Steve K wrote:Denis, further down the page is the TM definition. It is unclear what you think is undefined. Everything that needs to be defined is defined.
Steve K wrote:Tri-angular matrix definition:
nxn
Each row contains at least one truth
The top entry of each column is in conflict with each item below it.
For row i, items i+2 and greater are empty. This can be translated, in Booleans, as False.
Same remarks as for the PM's
[Two lines deleted. They were the result of a careless reading on my part.]
[Added:]
To repeat and extend one of my previous posts:
the definition is not given in factual terms, but in terms of weak and strong inference sets. The way these inference sets are related to facts on the grid is undefined. E.g. do these strong inference sets allow ALSs?
I'ven't yet received any answer to this question.
What is clear is that PMs and TMs, like AICs, are tools to combine "weak" and "strong" inferences.
In the case of AICs, "strong links" have received successively several interpretations in terms of factual patterns (bilocation, + bivalue, + ALSs). In the philosophy of AICs, one insists on the trivial alternance between "weak" and "strong" inferences and considers the nature of the patterns allowing "strong links" as secondary. Unfortunately, the 3 patterns mentioned above correspond to wildly different complexities and neglecting this amounts to cheating with a major aspect of chains.

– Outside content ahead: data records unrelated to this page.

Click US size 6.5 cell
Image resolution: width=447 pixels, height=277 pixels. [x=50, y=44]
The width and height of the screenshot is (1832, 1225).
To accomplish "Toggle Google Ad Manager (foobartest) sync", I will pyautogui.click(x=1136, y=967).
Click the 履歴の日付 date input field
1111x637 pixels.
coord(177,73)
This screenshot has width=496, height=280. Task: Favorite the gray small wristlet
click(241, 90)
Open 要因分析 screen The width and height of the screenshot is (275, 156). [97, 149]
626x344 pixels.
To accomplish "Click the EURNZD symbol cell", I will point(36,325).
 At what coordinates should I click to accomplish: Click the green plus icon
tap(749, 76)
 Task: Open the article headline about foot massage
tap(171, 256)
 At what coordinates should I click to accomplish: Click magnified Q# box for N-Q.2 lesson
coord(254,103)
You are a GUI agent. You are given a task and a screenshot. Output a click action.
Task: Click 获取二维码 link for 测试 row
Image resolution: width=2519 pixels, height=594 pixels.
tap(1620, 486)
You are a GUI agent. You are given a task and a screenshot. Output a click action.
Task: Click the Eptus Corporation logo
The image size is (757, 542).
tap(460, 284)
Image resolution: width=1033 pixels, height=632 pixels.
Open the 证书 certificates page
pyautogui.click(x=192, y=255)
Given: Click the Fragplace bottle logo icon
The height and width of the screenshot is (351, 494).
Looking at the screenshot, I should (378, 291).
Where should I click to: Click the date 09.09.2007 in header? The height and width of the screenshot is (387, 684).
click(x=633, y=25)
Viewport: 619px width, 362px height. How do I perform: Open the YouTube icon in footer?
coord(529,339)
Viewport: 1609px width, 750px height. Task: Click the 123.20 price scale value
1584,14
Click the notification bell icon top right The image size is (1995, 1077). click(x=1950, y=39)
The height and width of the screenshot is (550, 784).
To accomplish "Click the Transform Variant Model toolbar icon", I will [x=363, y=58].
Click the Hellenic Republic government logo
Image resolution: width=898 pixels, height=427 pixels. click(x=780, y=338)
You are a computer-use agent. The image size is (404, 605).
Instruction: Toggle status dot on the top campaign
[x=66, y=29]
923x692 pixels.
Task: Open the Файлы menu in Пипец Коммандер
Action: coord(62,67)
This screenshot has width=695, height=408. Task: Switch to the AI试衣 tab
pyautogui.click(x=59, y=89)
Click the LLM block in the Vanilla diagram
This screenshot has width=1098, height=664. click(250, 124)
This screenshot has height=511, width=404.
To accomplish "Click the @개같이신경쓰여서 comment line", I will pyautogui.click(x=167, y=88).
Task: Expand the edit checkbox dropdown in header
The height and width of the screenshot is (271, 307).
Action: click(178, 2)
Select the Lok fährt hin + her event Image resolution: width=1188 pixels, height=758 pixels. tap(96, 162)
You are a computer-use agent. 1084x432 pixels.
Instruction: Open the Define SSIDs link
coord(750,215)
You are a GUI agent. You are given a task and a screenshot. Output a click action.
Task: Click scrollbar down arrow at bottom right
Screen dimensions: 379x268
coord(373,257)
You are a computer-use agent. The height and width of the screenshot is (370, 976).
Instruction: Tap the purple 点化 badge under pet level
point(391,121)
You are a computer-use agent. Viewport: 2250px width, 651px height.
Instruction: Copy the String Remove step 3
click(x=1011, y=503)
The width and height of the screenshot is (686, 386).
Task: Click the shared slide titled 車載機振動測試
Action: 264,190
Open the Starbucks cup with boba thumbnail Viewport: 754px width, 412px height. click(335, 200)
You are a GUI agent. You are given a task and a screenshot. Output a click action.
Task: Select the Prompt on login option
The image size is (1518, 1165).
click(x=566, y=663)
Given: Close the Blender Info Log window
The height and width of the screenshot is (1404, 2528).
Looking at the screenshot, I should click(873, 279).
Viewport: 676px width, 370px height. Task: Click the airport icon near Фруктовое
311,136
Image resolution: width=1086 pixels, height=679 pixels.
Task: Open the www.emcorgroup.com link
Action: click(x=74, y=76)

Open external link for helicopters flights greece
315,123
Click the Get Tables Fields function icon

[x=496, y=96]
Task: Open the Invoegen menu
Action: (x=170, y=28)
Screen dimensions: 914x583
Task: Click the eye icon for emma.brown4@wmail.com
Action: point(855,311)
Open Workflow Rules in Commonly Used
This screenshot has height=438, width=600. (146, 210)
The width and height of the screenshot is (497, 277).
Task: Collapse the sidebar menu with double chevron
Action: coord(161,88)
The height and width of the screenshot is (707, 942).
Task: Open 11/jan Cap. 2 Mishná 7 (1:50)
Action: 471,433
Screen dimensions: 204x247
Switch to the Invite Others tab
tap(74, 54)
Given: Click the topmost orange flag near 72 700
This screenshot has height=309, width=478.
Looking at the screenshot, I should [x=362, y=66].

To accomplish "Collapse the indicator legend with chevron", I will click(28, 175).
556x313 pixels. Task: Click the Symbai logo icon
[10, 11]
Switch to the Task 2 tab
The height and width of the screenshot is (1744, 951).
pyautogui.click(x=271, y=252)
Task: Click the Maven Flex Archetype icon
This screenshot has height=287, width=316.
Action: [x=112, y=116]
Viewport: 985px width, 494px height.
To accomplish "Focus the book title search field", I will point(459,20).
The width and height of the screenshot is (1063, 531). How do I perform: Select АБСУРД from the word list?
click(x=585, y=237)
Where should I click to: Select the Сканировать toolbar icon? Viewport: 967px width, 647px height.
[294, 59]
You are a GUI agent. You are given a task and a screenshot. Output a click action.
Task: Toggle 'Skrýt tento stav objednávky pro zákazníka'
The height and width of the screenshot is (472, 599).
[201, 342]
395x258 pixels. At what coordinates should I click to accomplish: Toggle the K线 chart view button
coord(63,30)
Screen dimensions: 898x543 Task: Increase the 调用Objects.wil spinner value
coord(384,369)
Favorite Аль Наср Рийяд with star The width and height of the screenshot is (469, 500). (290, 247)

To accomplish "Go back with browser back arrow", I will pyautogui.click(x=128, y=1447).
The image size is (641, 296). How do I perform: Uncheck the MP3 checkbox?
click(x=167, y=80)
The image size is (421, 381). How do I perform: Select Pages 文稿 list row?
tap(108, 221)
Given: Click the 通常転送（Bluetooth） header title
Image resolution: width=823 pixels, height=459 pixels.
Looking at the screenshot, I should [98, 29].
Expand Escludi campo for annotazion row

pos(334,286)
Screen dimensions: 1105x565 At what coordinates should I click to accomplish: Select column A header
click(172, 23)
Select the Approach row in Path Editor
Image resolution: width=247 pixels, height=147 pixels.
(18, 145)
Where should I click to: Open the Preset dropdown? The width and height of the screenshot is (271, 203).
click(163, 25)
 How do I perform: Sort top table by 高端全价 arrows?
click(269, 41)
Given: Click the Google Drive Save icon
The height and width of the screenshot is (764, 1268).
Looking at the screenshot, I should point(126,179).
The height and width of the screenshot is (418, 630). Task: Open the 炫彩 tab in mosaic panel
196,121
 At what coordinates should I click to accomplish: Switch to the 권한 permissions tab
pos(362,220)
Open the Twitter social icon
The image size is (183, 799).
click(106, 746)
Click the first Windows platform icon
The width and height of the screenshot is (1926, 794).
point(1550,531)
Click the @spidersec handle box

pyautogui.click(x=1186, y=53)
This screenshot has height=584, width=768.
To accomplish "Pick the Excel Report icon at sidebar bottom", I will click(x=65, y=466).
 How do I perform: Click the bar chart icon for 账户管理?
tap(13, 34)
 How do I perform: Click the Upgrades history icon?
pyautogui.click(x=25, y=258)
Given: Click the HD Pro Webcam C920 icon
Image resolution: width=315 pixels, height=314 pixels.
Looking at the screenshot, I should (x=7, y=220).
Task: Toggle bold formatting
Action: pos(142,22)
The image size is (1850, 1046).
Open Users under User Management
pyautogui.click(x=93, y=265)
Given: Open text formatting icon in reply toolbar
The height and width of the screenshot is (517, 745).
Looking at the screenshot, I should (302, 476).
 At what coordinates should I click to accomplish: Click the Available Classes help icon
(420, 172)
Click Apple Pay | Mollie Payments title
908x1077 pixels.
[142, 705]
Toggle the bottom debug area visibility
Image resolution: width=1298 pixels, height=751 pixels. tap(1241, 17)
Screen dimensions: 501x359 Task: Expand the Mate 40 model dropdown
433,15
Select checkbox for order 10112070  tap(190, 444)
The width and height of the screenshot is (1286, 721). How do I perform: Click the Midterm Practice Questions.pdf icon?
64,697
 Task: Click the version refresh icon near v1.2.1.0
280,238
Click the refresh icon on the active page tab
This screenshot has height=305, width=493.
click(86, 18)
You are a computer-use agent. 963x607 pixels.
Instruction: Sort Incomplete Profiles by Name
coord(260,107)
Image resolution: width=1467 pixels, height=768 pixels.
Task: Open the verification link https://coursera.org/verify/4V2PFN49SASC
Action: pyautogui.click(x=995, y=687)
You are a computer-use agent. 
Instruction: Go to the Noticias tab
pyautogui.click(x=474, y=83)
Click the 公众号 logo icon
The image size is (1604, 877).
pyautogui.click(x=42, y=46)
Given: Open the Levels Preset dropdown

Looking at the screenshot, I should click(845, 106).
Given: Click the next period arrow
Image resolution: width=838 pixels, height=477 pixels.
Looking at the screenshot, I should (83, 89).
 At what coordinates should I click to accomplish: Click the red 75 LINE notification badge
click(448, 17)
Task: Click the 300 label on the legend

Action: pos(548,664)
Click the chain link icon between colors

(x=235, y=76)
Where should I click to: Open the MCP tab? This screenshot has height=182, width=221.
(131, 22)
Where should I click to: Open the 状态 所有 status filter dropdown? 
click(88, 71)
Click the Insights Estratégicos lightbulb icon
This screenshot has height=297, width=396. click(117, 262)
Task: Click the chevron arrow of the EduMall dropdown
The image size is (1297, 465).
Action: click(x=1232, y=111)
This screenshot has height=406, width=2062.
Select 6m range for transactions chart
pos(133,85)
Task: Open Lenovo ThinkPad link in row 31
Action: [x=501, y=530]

PMs, TMs and AICs are general logical means of combining truth values. Unless the basic building blocks corresponding to these truth values are defined, PMs, TMs and AICs do not specify patterns on a grid. In this sense, yes, I repeat it, PMs and TMs are largely undefined. (And the same could be said of AICs if usage hadn't established bilocation + bivalue + ALSs as the supports for "strong links").